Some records
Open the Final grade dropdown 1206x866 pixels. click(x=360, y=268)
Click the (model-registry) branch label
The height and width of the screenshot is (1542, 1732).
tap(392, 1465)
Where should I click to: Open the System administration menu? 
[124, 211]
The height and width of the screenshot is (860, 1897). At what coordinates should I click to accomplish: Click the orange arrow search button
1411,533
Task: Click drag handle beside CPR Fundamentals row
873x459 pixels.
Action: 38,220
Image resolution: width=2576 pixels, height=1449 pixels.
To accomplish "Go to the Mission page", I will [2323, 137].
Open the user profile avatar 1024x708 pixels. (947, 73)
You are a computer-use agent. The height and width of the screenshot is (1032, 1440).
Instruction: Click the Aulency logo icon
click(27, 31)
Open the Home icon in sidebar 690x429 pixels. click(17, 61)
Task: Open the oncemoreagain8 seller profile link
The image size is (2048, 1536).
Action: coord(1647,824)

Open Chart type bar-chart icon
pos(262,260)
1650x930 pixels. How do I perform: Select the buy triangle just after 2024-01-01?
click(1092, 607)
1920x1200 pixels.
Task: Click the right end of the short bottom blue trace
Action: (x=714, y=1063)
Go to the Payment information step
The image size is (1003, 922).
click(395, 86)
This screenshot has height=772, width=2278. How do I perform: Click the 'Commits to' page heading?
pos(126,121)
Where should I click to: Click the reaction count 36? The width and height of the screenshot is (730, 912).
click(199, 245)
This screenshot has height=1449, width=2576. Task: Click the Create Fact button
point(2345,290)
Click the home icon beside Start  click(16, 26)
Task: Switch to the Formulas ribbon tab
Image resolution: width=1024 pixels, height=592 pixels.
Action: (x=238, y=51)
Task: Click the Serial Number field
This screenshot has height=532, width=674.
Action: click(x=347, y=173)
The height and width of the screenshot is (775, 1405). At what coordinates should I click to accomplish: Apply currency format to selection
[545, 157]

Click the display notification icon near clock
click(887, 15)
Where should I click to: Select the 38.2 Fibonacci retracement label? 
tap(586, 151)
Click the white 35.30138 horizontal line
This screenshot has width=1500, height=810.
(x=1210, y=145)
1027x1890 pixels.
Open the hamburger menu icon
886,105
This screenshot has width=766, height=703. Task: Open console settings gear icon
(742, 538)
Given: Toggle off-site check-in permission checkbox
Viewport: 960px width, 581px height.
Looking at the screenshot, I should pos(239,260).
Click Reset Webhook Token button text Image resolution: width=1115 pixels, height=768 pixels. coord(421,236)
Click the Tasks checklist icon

• _Written exercise_: Count how many lines of the entries above contain the string "should", treating uppercase and lowercase as different, and reply with the number alone.

• _Reply to the exercise_: 6